After lunch we climb ever higher into the highlands on narrow roads of the switchback variety, each one flanked by precipitous drop-offs lurking just beyond the guardrails — when there are guardrails. It’s something of a shock to see that Vietnam can be so legitimately mountainous. Two hours from Dalat we zig-zag our way up through a broad mountain pass and Poggi points to a hillside dotted with cultivated vegetation: “Café,” he shouts, lifting an imaginary demitasse to his lips. It was the first of many plantations we would pass in the next half-hour. Vietnam is now the world’s second largest producer of coffee beans, behind Brazil, thanks to elevations and hillsides like these.
As we draw closer to our destination, the roads get better and the population less sparse. For several hours, we had passed only through dusty, remote villages where locals met our odd caravan first with surprise, then with smiles and waves. In these more populous areas, our standing as curiosities is more modest. Dalat is a resort Mecca that attracts all kinds, foreign and domestic. A light rain begins to fall. We draw less and less attention as pedestrians veil themselves and we find our place amid the wider flow of traffic.
Though we’d been climbing steadily since mid-morning, the final stretch of road is the steepest yet. Halfway up this series of switchbacks, the vegetation turns again; there are pine trees at roadside now and the air sports a startling crispness, an absence of moisture I hadn’t experienced since my plane touched down in Ho Chi Minh City the week before.
The French influence in Vietnam is hard to miss, even 50 years and three wars removed, but because the French founded Dalat (as opposed to merely occupying it), this mile-high city has retained more of its Gallic character than just about any place in Vietnam. With its alpine qualities, planned neighborhoods and ubiquitous French architecture, Dalat could be mistaken for Lausanne, or Grenoble. Our ultimate destination, the Sofitel Dalat Palace hotel — surrounded by topiary gardens and verdant lawns sloping down to sparkling Xuan Huong Lake — does nothing to mitigate this sensation. Opened in 1922 and restored to the last period detail, the Palace and its fine-dining venue, Le Rabelais, evoke a level of colonial grandeur and indolence the equal of anything in Southeast Asia.
And yes, that is a golf course I spy on the hillside across the lake.

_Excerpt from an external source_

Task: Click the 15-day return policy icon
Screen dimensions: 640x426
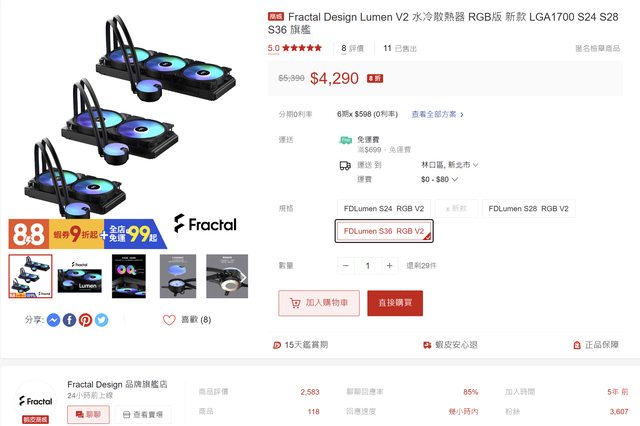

Not just any course, apparently, but the one laid out in 1932 for Bao Dai, the last emperor of Vietnam. I think I’m going to like it here.
Bedecked in shorts and flip-flops, I surely looked a fright as I hoist my dust-covered frame from the Sheena Express. Had I alighted in this state from a mere automobile, I might have felt out of place. As it was, I ascend the Palace’s ornate, white marble steps in the perfect historical idiom, regretting only that I had failed to pack a tuxedo.